Provided records —
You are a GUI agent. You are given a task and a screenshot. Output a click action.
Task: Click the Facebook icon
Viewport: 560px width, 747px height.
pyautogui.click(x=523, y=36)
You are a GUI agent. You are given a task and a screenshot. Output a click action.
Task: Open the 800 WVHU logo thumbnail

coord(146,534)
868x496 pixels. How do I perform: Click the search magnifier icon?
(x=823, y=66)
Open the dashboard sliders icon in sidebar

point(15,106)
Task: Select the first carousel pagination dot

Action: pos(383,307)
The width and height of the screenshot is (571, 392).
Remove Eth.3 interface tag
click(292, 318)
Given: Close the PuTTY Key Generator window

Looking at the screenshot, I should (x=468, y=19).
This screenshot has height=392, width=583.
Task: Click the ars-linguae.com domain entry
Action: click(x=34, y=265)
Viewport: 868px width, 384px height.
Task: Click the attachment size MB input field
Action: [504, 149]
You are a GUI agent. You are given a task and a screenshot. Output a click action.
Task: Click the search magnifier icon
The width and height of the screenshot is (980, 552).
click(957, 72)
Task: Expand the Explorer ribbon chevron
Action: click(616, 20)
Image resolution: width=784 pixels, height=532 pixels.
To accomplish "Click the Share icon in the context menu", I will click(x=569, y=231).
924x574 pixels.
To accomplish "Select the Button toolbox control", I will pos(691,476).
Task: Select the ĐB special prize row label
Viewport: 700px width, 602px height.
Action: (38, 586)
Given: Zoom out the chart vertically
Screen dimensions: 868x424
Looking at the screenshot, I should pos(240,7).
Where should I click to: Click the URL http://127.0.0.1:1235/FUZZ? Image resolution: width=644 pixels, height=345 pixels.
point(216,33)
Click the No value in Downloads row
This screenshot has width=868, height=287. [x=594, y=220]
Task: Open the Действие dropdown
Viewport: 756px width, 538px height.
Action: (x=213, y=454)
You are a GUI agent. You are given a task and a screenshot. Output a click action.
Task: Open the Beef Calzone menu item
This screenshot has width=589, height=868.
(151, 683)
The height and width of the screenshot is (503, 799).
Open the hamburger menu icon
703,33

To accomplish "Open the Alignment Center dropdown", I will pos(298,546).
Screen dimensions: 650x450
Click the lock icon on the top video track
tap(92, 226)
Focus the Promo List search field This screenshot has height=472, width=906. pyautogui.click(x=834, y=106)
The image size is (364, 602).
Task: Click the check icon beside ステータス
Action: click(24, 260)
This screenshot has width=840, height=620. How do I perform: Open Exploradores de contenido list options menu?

What to produce —
The expected output is a verbatim retyping of each line from the one with "The width and height of the screenshot is (980, 552)." to the end of the listing above, with both end lines kept and nothing added.

Solution for this problem —
The width and height of the screenshot is (980, 552).
click(957, 72)
Task: Expand the Explorer ribbon chevron
Action: click(616, 20)
Image resolution: width=784 pixels, height=532 pixels.
To accomplish "Click the Share icon in the context menu", I will click(x=569, y=231).
924x574 pixels.
To accomplish "Select the Button toolbox control", I will pos(691,476).
Task: Select the ĐB special prize row label
Viewport: 700px width, 602px height.
Action: (38, 586)
Given: Zoom out the chart vertically
Screen dimensions: 868x424
Looking at the screenshot, I should pos(240,7).
Where should I click to: Click the URL http://127.0.0.1:1235/FUZZ? Image resolution: width=644 pixels, height=345 pixels.
point(216,33)
Click the No value in Downloads row
This screenshot has width=868, height=287. [x=594, y=220]
Task: Open the Действие dropdown
Viewport: 756px width, 538px height.
Action: (x=213, y=454)
You are a GUI agent. You are given a task and a screenshot. Output a click action.
Task: Open the Beef Calzone menu item
This screenshot has width=589, height=868.
(151, 683)
The height and width of the screenshot is (503, 799).
Open the hamburger menu icon
703,33

To accomplish "Open the Alignment Center dropdown", I will pos(298,546).
Screen dimensions: 650x450
Click the lock icon on the top video track
tap(92, 226)
Focus the Promo List search field This screenshot has height=472, width=906. pyautogui.click(x=834, y=106)
The image size is (364, 602).
Task: Click the check icon beside ステータス
Action: click(24, 260)
This screenshot has width=840, height=620. How do I perform: Open Exploradores de contenido list options menu?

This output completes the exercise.